Saved entries:
Segment Open
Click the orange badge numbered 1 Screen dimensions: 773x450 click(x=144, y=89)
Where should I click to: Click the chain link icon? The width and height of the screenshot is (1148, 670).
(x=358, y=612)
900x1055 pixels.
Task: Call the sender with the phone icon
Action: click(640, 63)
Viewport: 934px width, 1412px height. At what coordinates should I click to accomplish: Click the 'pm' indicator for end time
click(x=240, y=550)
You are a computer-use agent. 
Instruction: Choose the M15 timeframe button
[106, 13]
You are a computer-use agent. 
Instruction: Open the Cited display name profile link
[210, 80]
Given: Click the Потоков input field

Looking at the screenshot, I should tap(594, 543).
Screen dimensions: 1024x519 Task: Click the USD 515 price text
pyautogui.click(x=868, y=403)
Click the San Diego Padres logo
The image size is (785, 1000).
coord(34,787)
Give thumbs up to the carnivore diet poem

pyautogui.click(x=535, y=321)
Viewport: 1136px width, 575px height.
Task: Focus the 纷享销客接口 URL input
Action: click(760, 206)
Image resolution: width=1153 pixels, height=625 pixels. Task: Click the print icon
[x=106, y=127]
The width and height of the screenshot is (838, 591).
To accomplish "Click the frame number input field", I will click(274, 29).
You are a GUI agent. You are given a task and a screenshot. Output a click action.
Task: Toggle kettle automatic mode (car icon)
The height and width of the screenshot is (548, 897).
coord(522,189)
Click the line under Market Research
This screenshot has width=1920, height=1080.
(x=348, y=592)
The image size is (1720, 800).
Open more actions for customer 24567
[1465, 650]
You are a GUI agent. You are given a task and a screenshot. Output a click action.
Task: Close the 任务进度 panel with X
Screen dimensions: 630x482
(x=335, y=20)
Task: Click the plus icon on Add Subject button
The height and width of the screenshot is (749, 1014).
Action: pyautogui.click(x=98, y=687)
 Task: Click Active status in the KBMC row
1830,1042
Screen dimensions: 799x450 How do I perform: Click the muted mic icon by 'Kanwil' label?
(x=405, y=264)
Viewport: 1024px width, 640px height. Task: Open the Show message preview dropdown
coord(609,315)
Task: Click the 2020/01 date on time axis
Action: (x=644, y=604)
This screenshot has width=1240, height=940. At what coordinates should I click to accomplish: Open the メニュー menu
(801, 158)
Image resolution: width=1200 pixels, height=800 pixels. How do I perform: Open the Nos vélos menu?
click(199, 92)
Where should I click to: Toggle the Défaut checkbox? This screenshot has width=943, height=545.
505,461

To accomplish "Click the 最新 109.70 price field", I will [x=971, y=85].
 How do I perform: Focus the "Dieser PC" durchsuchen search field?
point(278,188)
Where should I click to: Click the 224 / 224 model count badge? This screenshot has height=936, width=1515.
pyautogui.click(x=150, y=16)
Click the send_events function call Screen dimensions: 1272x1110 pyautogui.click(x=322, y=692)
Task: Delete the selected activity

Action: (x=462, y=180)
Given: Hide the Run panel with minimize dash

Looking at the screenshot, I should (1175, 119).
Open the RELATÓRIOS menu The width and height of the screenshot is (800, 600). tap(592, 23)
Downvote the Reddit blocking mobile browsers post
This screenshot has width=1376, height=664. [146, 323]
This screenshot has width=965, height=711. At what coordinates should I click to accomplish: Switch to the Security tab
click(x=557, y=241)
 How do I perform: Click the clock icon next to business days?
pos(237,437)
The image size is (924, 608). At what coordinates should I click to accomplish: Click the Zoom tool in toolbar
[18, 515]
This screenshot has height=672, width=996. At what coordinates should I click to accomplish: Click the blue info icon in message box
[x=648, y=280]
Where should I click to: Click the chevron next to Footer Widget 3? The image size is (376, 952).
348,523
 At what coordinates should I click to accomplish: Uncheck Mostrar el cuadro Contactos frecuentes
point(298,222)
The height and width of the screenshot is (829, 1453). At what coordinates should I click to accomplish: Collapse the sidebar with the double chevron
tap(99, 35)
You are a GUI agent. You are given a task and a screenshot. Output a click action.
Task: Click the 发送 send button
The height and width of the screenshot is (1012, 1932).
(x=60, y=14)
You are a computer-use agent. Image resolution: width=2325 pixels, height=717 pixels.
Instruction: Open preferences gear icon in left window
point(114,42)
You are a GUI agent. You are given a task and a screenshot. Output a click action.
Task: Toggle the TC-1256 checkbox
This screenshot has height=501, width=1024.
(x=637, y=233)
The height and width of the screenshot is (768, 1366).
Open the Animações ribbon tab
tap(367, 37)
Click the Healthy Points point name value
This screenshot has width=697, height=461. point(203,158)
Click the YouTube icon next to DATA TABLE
Segment Closed
REQUIREMENT |
Every piece of the data must be set down exactly. Omit nothing.

SOLUTION FOR THIS PROBLEM |
Click the orange badge numbered 1 Screen dimensions: 773x450 click(x=144, y=89)
Where should I click to: Click the chain link icon? The width and height of the screenshot is (1148, 670).
(x=358, y=612)
900x1055 pixels.
Task: Call the sender with the phone icon
Action: click(640, 63)
Viewport: 934px width, 1412px height. At what coordinates should I click to accomplish: Click the 'pm' indicator for end time
click(x=240, y=550)
You are a computer-use agent. 
Instruction: Choose the M15 timeframe button
[106, 13]
You are a computer-use agent. 
Instruction: Open the Cited display name profile link
[210, 80]
Given: Click the Потоков input field

Looking at the screenshot, I should tap(594, 543).
Screen dimensions: 1024x519 Task: Click the USD 515 price text
pyautogui.click(x=868, y=403)
Click the San Diego Padres logo
The image size is (785, 1000).
coord(34,787)
Give thumbs up to the carnivore diet poem

pyautogui.click(x=535, y=321)
Viewport: 1136px width, 575px height.
Task: Focus the 纷享销客接口 URL input
Action: click(760, 206)
Image resolution: width=1153 pixels, height=625 pixels. Task: Click the print icon
[x=106, y=127]
The width and height of the screenshot is (838, 591).
To accomplish "Click the frame number input field", I will click(274, 29).
You are a GUI agent. You are given a task and a screenshot. Output a click action.
Task: Toggle kettle automatic mode (car icon)
The height and width of the screenshot is (548, 897).
coord(522,189)
Click the line under Market Research
This screenshot has width=1920, height=1080.
(x=348, y=592)
The image size is (1720, 800).
Open more actions for customer 24567
[1465, 650]
You are a GUI agent. You are given a task and a screenshot. Output a click action.
Task: Close the 任务进度 panel with X
Screen dimensions: 630x482
(x=335, y=20)
Task: Click the plus icon on Add Subject button
The height and width of the screenshot is (749, 1014).
Action: pyautogui.click(x=98, y=687)
 Task: Click Active status in the KBMC row
1830,1042
Screen dimensions: 799x450 How do I perform: Click the muted mic icon by 'Kanwil' label?
(x=405, y=264)
Viewport: 1024px width, 640px height. Task: Open the Show message preview dropdown
coord(609,315)
Task: Click the 2020/01 date on time axis
Action: (x=644, y=604)
This screenshot has width=1240, height=940. At what coordinates should I click to accomplish: Open the メニュー menu
(801, 158)
Image resolution: width=1200 pixels, height=800 pixels. How do I perform: Open the Nos vélos menu?
click(199, 92)
Where should I click to: Toggle the Défaut checkbox? This screenshot has width=943, height=545.
505,461

To accomplish "Click the 最新 109.70 price field", I will [x=971, y=85].
 How do I perform: Focus the "Dieser PC" durchsuchen search field?
point(278,188)
Where should I click to: Click the 224 / 224 model count badge? This screenshot has height=936, width=1515.
pyautogui.click(x=150, y=16)
Click the send_events function call Screen dimensions: 1272x1110 pyautogui.click(x=322, y=692)
Task: Delete the selected activity

Action: (x=462, y=180)
Given: Hide the Run panel with minimize dash

Looking at the screenshot, I should (1175, 119).
Open the RELATÓRIOS menu The width and height of the screenshot is (800, 600). tap(592, 23)
Downvote the Reddit blocking mobile browsers post
This screenshot has width=1376, height=664. [146, 323]
This screenshot has width=965, height=711. At what coordinates should I click to accomplish: Switch to the Security tab
click(x=557, y=241)
 How do I perform: Click the clock icon next to business days?
pos(237,437)
The image size is (924, 608). At what coordinates should I click to accomplish: Click the Zoom tool in toolbar
[18, 515]
This screenshot has height=672, width=996. At what coordinates should I click to accomplish: Click the blue info icon in message box
[x=648, y=280]
Where should I click to: Click the chevron next to Footer Widget 3? The image size is (376, 952).
348,523
 At what coordinates should I click to accomplish: Uncheck Mostrar el cuadro Contactos frecuentes
point(298,222)
The height and width of the screenshot is (829, 1453). At what coordinates should I click to accomplish: Collapse the sidebar with the double chevron
tap(99, 35)
You are a GUI agent. You are given a task and a screenshot. Output a click action.
Task: Click the 发送 send button
The height and width of the screenshot is (1012, 1932).
(x=60, y=14)
You are a computer-use agent. Image resolution: width=2325 pixels, height=717 pixels.
Instruction: Open preferences gear icon in left window
point(114,42)
You are a GUI agent. You are given a task and a screenshot. Output a click action.
Task: Toggle the TC-1256 checkbox
This screenshot has height=501, width=1024.
(x=637, y=233)
The height and width of the screenshot is (768, 1366).
Open the Animações ribbon tab
tap(367, 37)
Click the Healthy Points point name value
This screenshot has width=697, height=461. point(203,158)
Click the YouTube icon next to DATA TABLE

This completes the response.